ケストナーは、楽しくて面白いお話の中に、たくさんのメッセージを込めています。 それは、このお話しを読む子どもたちに、考えてもらいたいことです。
たとえば、 「ハッピーエンドについて ところで、みんなはこのことから、じっさいの人生でも、この本とおなじように、ものごとはいつも、こうあるべきだというふうに運び、こうあるべきだというふうに終わると思ったかもしれないね!そうでなければならないし、わきまえのある人びとは、そうなるように努力はしている。でも、いまはそうはなってない。まだ、そうはなってないのだ。 むかし、クラスメイトがいて、そいつはいつも、となりの子をカンニングしていた。そいつが罰をくらったと思った?ちがうんだ、そいつがカンニングした、となりの席の子が罰をくらったんだ。
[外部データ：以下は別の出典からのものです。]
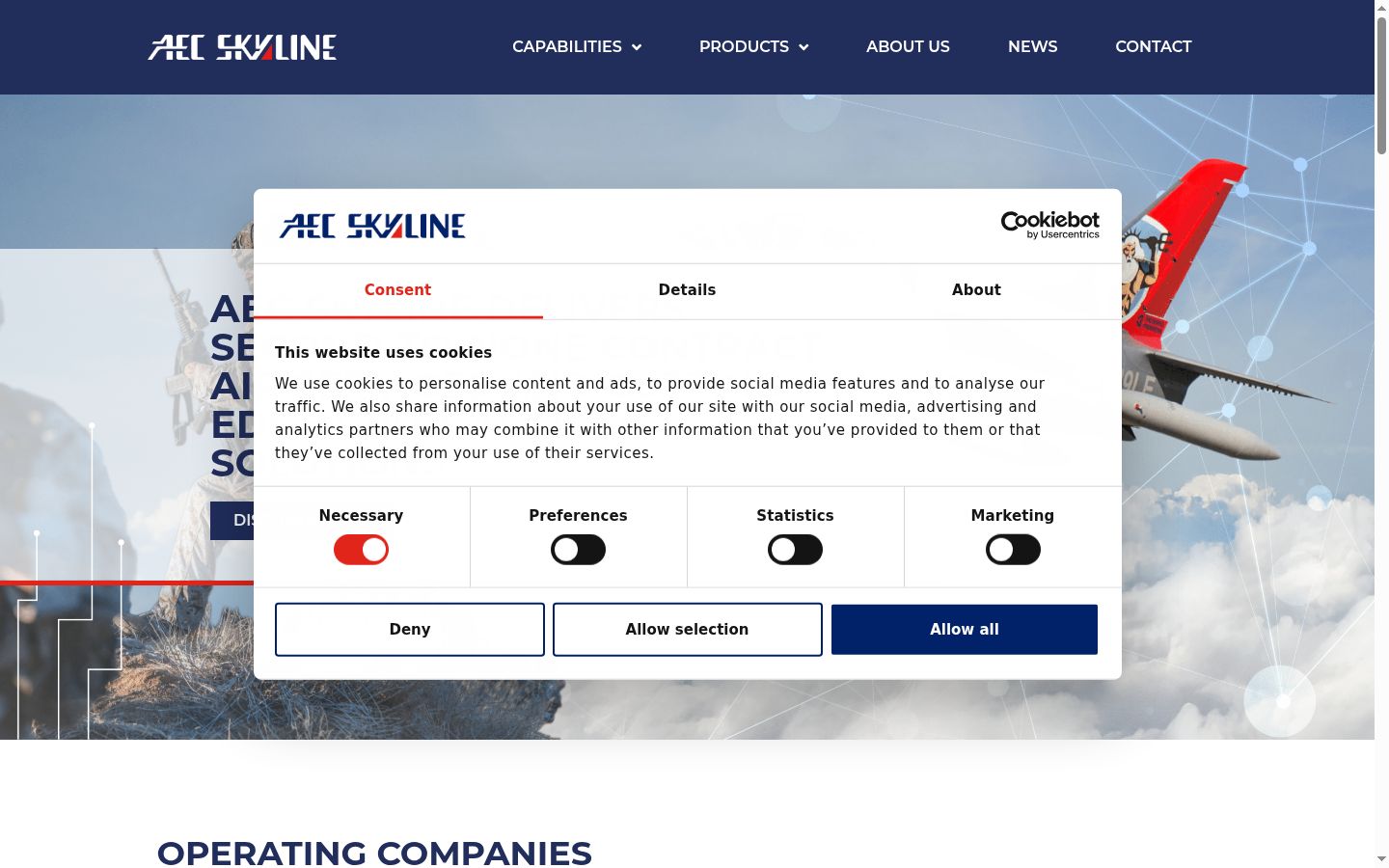Turn on the Marketing cookies switch
1389x868 pixels.
click(x=1013, y=550)
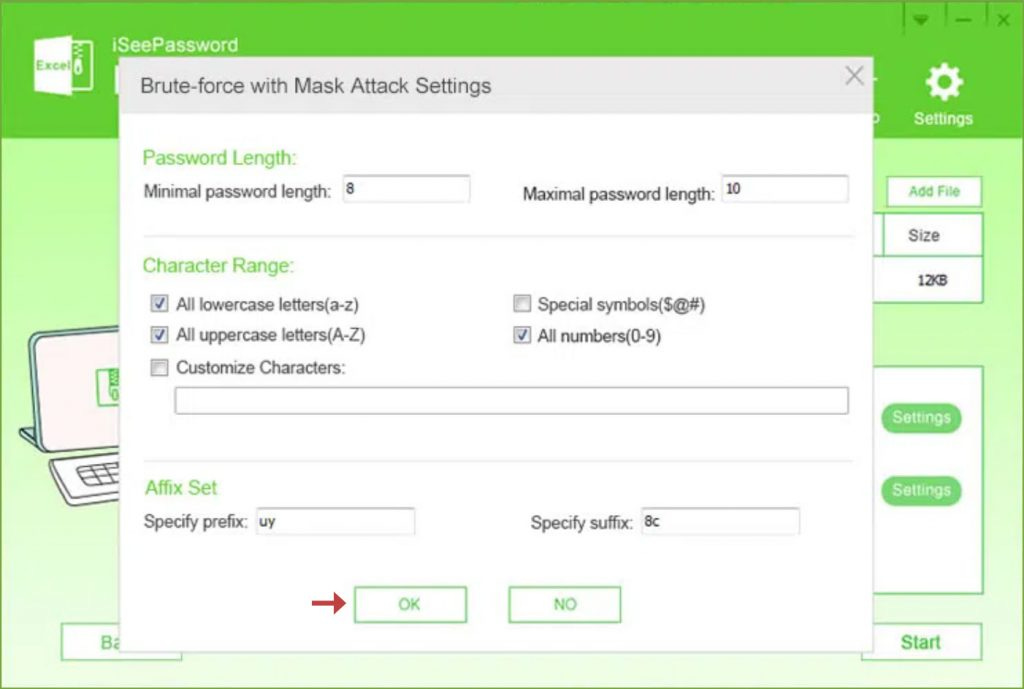Viewport: 1024px width, 689px height.
Task: Enable the Special symbols($@#) checkbox
Action: 521,304
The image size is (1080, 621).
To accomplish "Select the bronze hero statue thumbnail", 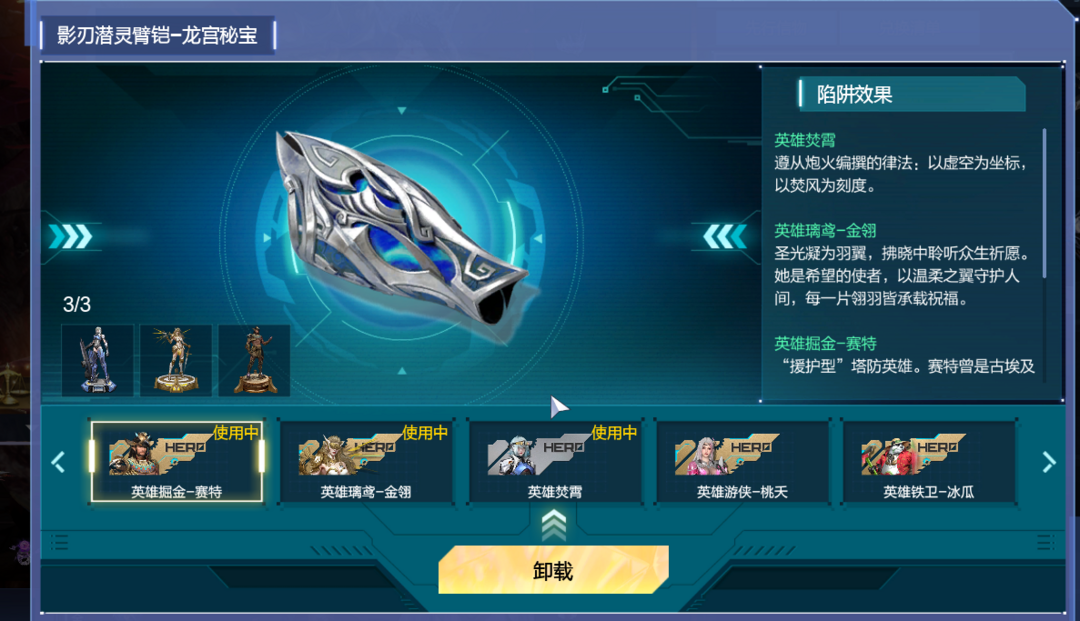I will [x=254, y=360].
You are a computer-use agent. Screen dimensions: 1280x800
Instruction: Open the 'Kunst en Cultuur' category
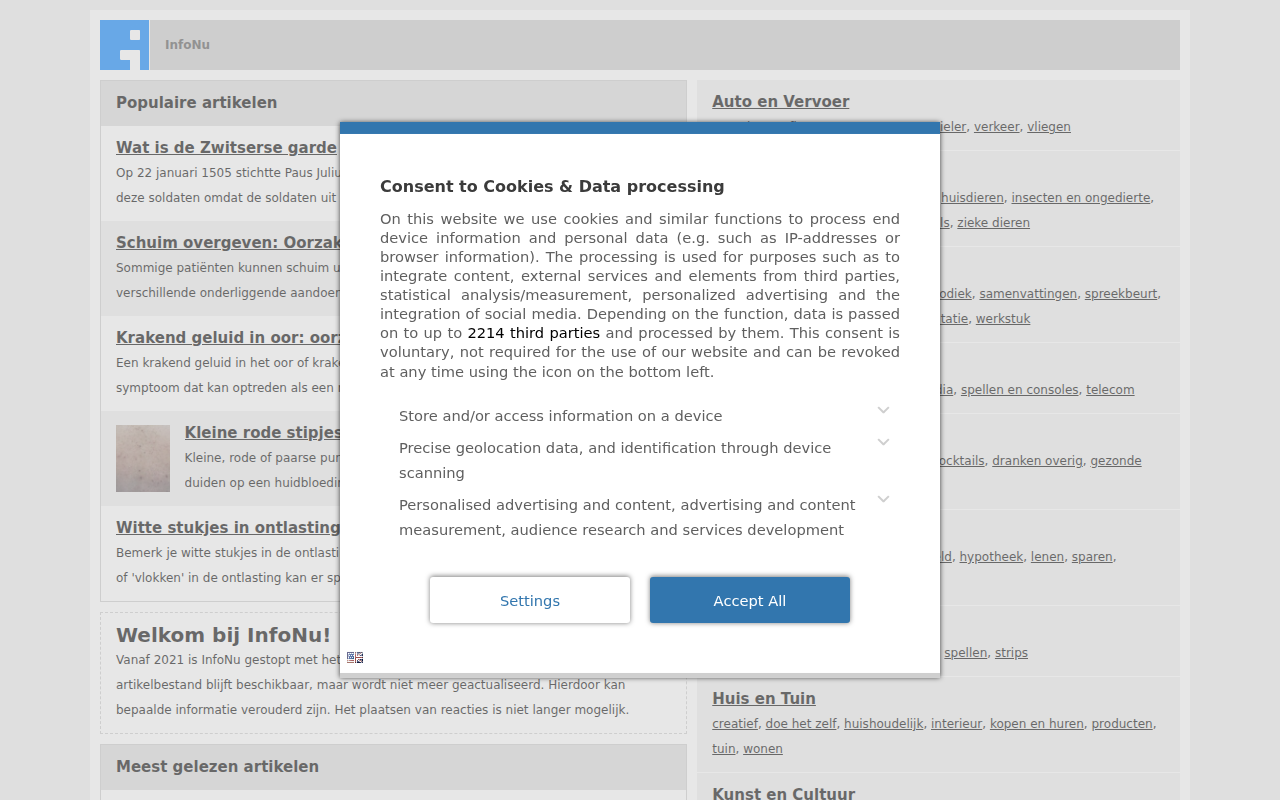coord(783,793)
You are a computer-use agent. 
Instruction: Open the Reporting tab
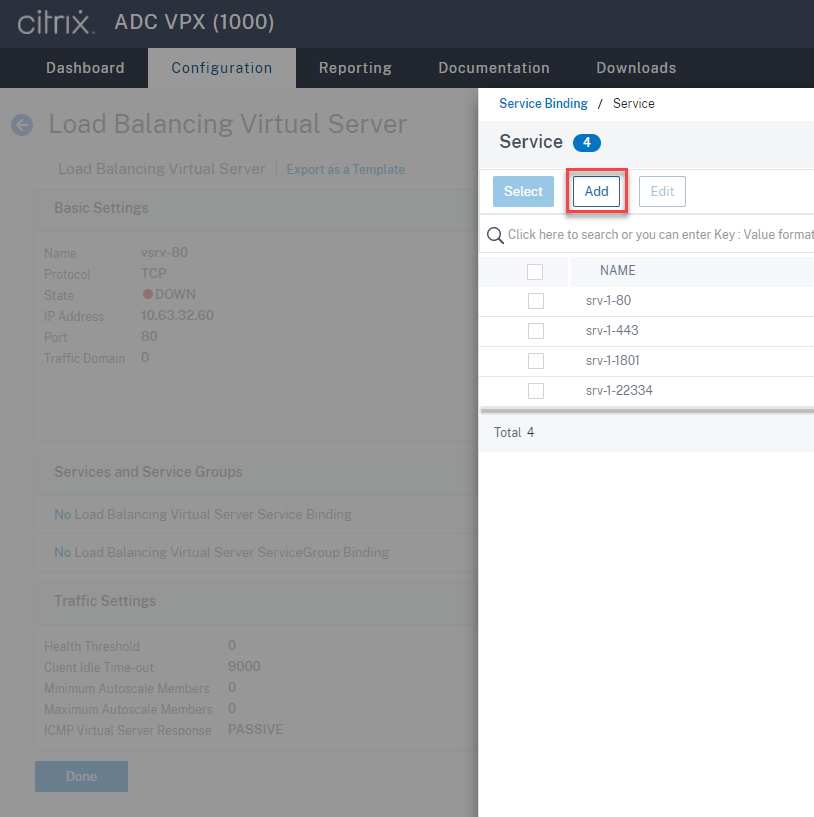(x=355, y=68)
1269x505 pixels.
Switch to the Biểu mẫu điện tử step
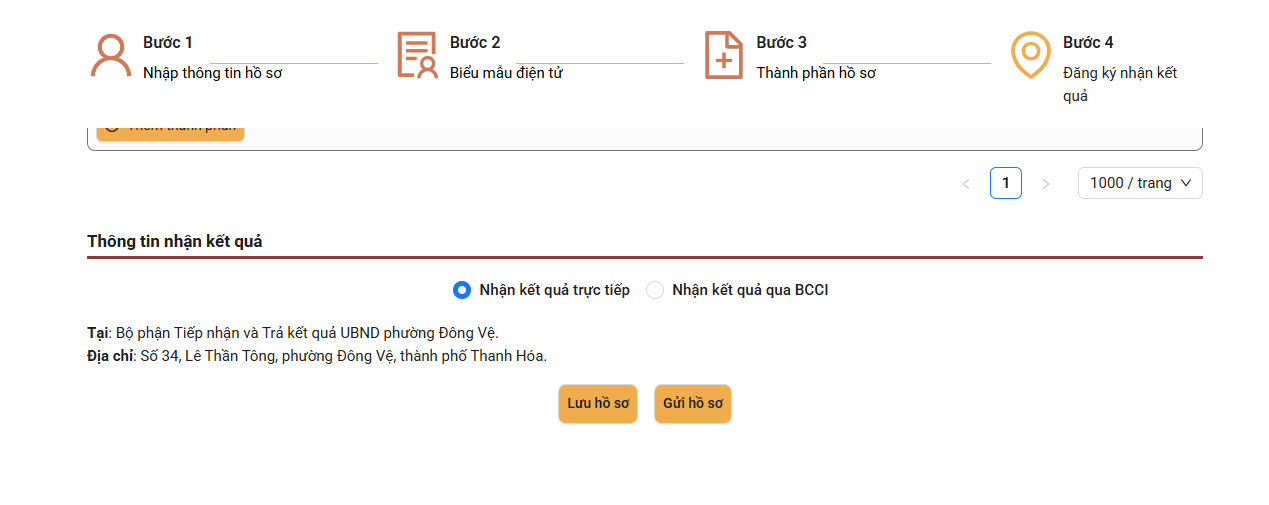506,73
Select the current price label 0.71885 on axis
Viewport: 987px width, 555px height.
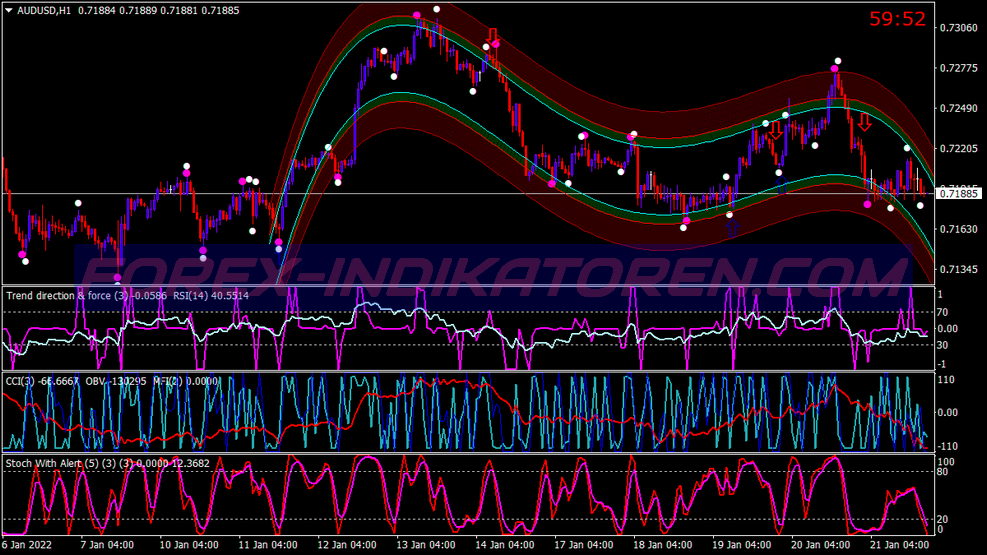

だからみんなは、ほかの人のせいで罰をくらっても、そんなに驚いていてはいけないよ。それよりも、みんなが大きくなったとき、世界がましになっているように、がんばってほしい。ぼくたちは、充分にはうまいこといかなかった。みんなは、ぼくたちおとなのほとんどよりも、きちんとした人になってほしい。正直な人になってほしい。わけへだてのない人になってほしい。かしこい人になってほしい。 この地上は、かつては天国だったこともあるそうだ。なんでも、できないことはないんだ。 この地上は、もう一度、天国になれるはずだ。できないことなんて、ないんだ。」
社会をもっとよくするために、一番大切なこと。 それは、子どもに正しいこと、大事なことを伝えていくこと。
短い章立てになっているので、夜寝る前に、子どもに読んであげるのにぴったりの本です。